▶ Aim of the task: Copy, from the material below, every line in which the word "agent" can be found.

▶ Dataset entries:
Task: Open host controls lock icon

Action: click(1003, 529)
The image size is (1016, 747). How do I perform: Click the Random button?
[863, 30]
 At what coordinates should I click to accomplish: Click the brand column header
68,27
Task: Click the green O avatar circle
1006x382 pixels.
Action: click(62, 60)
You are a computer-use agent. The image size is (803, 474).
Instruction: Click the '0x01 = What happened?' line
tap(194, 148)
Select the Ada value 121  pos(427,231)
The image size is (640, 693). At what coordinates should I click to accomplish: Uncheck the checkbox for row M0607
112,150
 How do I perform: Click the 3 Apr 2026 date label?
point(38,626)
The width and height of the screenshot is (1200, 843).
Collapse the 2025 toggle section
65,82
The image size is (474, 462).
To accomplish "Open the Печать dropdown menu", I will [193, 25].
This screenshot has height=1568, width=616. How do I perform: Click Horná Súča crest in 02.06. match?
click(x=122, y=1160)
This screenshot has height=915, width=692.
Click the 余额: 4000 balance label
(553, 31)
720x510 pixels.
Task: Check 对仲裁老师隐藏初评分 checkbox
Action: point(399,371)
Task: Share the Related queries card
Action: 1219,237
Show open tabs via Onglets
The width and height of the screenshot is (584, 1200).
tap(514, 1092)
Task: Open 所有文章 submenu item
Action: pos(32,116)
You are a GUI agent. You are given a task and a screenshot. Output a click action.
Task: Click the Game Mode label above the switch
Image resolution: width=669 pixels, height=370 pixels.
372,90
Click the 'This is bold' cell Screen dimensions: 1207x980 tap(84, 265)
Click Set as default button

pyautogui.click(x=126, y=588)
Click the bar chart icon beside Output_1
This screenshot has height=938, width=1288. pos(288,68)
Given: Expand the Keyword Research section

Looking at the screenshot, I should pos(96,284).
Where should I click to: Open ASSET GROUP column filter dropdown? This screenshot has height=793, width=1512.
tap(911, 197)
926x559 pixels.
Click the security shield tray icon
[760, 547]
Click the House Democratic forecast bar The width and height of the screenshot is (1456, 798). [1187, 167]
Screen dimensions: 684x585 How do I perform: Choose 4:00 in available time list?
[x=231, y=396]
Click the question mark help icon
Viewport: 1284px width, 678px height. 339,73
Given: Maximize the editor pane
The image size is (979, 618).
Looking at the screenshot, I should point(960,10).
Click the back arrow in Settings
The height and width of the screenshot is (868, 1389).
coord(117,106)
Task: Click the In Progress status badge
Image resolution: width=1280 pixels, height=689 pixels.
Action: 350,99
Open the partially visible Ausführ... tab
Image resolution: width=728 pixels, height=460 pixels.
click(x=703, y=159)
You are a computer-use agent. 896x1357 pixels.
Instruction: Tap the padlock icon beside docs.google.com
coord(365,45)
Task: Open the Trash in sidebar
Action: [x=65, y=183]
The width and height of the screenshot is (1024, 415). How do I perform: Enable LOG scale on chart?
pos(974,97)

▶ Problem solution:
You are a computer-use agent. The image size is (803, 474).
You are a GUI agent. You are given a task and a screenshot. Output a click action.
You are a computer-use agent. 896x1357 pixels.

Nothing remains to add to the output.